INVERSI.ID – Universitas Indonesia (UI) terus memperkuat langkah internasionalisasi di bidang riset, publikasi ilmiah, hingga pengembangan talenta akademik melalui kerja sama Program Global Reach bersama Kementerian Pendidikan Tinggi, Sains, dan Teknologi (Kemdiktisaintek).
Penandatanganan kerja sama tersebut menjadi bagian dari strategi UI untuk memperluas pengaruh akademik Indonesia di tingkat global sekaligus meningkatkan daya saing kampus di kancah internasional.
Rektor UI Heri Hermansyah mengatakan program Global Reach menjadi momentum penting dalam mendorong hasil riset dan inovasi kampus agar semakin dikenal dunia.
“Melalui Global Reach, kami ingin memastikan bahwa hasil riset dan inovasi UI tidak hanya bermanfaat bagi bangsa, tetapi juga diakui secara internasional, sehingga menjadi katalis yang mengakselerasi langkah UI menuju peringkat 100 besar dunia,” katanya di Depok, Selasa.
Selain memperkuat kolaborasi internasional, UI juga tengah menyiapkan rencana ekspansi dengan membuka kantor perwakilan di Shanghai dan Shenzhen, China.
Langkah tersebut dilakukan sebagai bentuk keseriusan UI dalam memperluas jaringan pendidikan global sekaligus menarik mahasiswa dan peneliti asal China untuk melanjutkan studi di Indonesia, khususnya di Universitas Indonesia.
Menurut Heri, upaya itu juga menjadi bukti komitmen UI sebagai salah satu kampus pionir dalam pelaksanaan program Global Reach.
Sementara itu, Direktur Kelembagaan Direktorat Jenderal Pendidikan Tinggi (Ditjen Dikti) Mukhamad Najib menegaskan dukungan pemerintah terhadap langkah UI menuju kampus berkelas dunia.
“UI kami dorong menjadi kampus flagship Indonesia. Dengan Global Reach, UI tidak hanya memperkuat posisinya di tingkat internasional, tetapi juga menjadi katalis bagi kampus-kampus lain di Indonesia untuk ikut maju,” ujarnya.
Dukungan serupa juga datang dari Lembaga Pengelola Dana Pendidikan (LPDP). Direktur Fasilitasi Riset LPDP Ayom Widipaminto menyebut konsep Global Reach dirancang agar UI dapat menjadi penggerak bagi kampus-kampus lain di Indonesia untuk berkembang bersama.
“Suntikan dana abadi penelitian yang kami berikan ini diharapkan mampu memperkuat ekosistem riset dan mempercepat akselerasi UI menuju peringkat 100 dunia,” katanya.
Dalam program tersebut, UI mendapatkan dukungan pendanaan sebesar Rp100 miliar dari LPDP yang akan dikelola selama 18 bulan dengan mekanisme audit berkala untuk menjaga transparansi dan akuntabilitas.
Direktur Perencanaan dan Kinerja UI Prof.
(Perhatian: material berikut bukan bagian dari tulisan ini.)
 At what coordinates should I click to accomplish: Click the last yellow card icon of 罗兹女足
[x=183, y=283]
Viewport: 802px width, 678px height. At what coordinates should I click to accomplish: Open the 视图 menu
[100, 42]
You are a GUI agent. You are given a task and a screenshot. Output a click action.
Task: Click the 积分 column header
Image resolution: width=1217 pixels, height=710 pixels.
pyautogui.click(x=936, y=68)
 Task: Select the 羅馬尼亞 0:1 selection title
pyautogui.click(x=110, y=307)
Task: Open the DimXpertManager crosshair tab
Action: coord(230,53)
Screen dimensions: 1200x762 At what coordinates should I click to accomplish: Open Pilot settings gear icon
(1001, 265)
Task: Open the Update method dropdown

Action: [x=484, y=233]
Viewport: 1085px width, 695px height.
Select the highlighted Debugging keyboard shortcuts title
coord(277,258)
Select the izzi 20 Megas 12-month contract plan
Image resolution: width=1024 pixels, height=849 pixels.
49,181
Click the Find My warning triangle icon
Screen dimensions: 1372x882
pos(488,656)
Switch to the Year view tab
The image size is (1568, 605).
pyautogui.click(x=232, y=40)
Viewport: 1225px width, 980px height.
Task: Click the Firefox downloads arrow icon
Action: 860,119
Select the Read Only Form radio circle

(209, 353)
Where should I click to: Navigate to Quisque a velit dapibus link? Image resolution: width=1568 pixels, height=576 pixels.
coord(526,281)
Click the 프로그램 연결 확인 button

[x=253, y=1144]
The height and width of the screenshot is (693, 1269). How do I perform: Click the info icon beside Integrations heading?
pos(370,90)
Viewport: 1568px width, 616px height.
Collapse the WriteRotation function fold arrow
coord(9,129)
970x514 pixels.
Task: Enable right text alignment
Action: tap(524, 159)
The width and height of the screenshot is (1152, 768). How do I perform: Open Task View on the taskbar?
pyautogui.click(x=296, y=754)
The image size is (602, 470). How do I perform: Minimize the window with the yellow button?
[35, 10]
Yuni Krisyuningsih menjelaskan sekitar 70 persen dana akan difokuskan pada kegiatan penelitian yang melibatkan dosen, mahasiswa, hingga peneliti asing dengan target menghasilkan publikasi internasional bereputasi tinggi.
Sementara sisanya akan digunakan untuk pengembangan talenta akademik melalui program sabbatical, visiting professor, dan kolaborasi bersama universitas mitra internasional.
Menurut Yuni, skema pendanaan tersebut tidak hanya ditujukan memperkuat atmosfer riset di lingkungan UI, tetapi juga mendukung peningkatan reputasi kampus dalam persaingan universitas dunia.